4.3 Vrijstaande opstelling
Het vrije uiteinde van de kabel mag niet
worden ondergedompeld aangezien in dat
geval water in de motor kan doordringen.
Als meerdere pompen in dezelfde put
worden geïnstalleerd, moeten de pompen
op hetzelfde niveau worden geïnstalleerd
om optimale pompwisseling mogelijk te
maken.
APG pompen zijn voorzien van een apart voetstuk.
Voor vrijstaande installatie van de pompen: plaats
een kniebocht van 90° op de persopening. De
pompen kunnen worden geïnstalleerd met een slang
of met een stijve leiding en kleppen.
Pompen voor installatie onder water staan vrij op de
bodem van de put of op een vergelijkbare locatie.
Als een slang wordt gebruikt, zorg er dan voor dat
deze niet knikt en dat de inwendige diameter van de
slang overeenkomt met de uitlaat.
Als een starre leiding wordt gebruikt, monteert u de
onderdelen in deze volgorde:
1. verbinding of koppeling
2. terugslagklep
3. afsluitklep.
Als de pomp in de modder of op een ongelijke
ondergrond wordt geplaatst, plaats deze dan op
bakstenen.
1. Bevestig een bocht van 90° aan de persopening
van de pomp en sluit de persleiding of -slang aan.

OPGESLAGEN GEGEVENS
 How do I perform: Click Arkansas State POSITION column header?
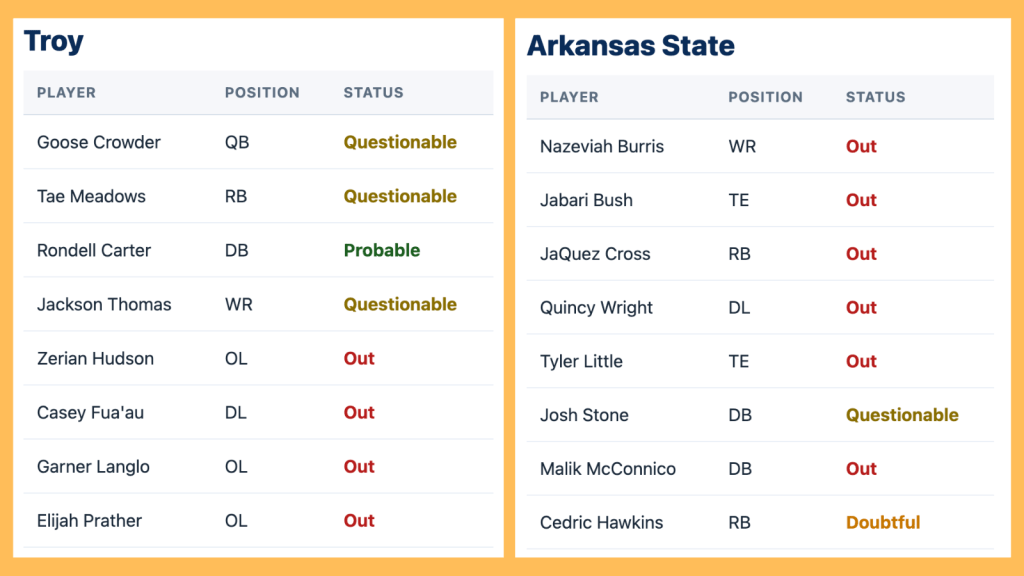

OPDRACHTEN
a - Herhaal letterlijk uit de tekst over de vrijstaande opstelling van pompen het stuk van "APG pompen zijn" tot en met "leiding en kleppen.".
b - Noem alle onderdelen die je volgens de tekst over de vrijstaande opstelling van pompen monteert wanneer een starre leiding wordt gebruikt.

OPLOSSINGEN PER OPDRACHT
a -
APG pompen zijn voorzien van een apart voetstuk.
Voor vrijstaande installatie van de pompen: plaats
een kniebocht van 90° op de persopening. De
pompen kunnen worden geïnstalleerd met een slang
of met een stijve leiding en kleppen.

b -
1. verbinding of koppeling
2. terugslagklep
3. afsluitklep